_SUPPLIED TEXT:_
A new bill before South Dakota lawmakers would require the Department of Social Services to give drug tests to anyone receiving financial help.
But it raises a red flag for child advocate groups.
In 2011 and 2012, South Dakota lawmakers rejected bills requiring drug tests for welfare recipients. A positive test would have put benefits in jeopardy.
After the failed attempts, the primary sponsor of this year's bill says he's confident it's now something lawmakers can get behind but not everyone agrees.
The idea of drug testing low-income South Dakotans receiving financial assistance is regaining steam in 2014. Senator Mark Kirkeby is the prime sponsor of Senate Bill 123 and says it's an issue that needs to become South Dakota law.
"I cannot believe for one minute that we would ever allow state-supported services to go to somebody who is using illegal drugs," Kirkeby said.
The bill itself is vague, requiring the Department of Social Services to screen and test applicants for drug use. Kirkeby says it's intentionally broad as a way to jump through the hoops that halted previous bills.
"I have nothing defined as far as who, what, when, where and why, if I could use those terms," Kirkeby said. "I am not going after applicants or Medicaid recipients."
Because the bill is so general, if passed, it puts the burden on the Department of Social Services to define which agencies and which services would require the drug testing. And that concerns children advocates.

_SUPPLIED ENTRIES:_
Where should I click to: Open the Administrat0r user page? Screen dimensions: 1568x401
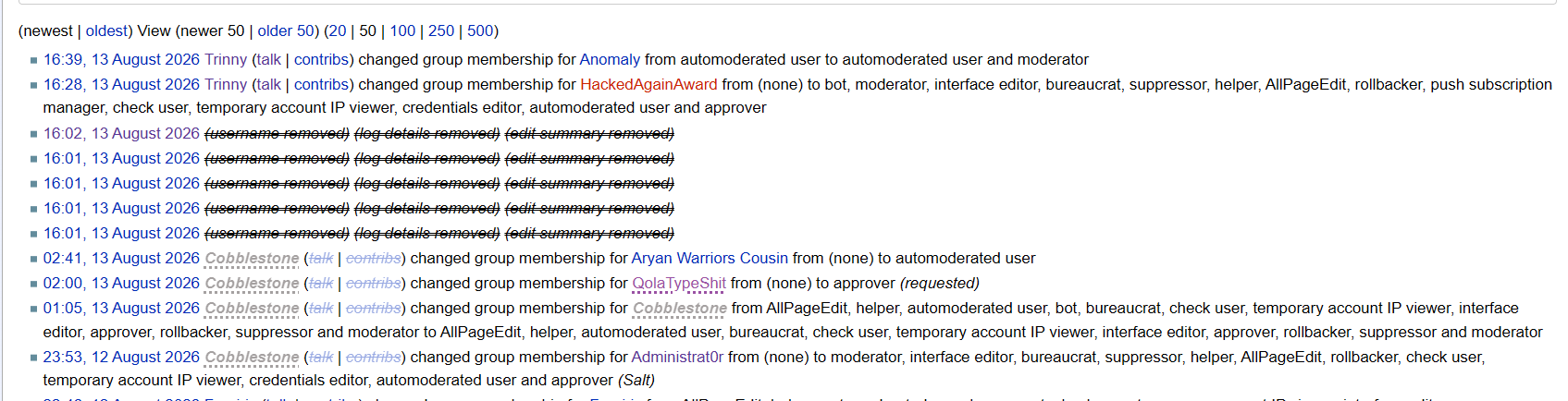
---
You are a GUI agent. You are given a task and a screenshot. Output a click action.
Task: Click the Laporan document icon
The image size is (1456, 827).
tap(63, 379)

_BRIEF A:_
According to the article on the South Dakota drug-testing bill, who is the prime sponsor of Senate Bill 123?
_BRIEF B:_
Reproduce word for word the passage of the article on the South Dakota drug-testing bill that begins with the words "A new bill before" and ends with "child advocate groups.".
The listing is not needed for any of this work.

_RESPONSE BOX A:_
Senator Mark Kirkeby.

_RESPONSE BOX B:_
A new bill before South Dakota lawmakers would require the Department of Social Services to give drug tests to anyone receiving financial help.
But it raises a red flag for child advocate groups.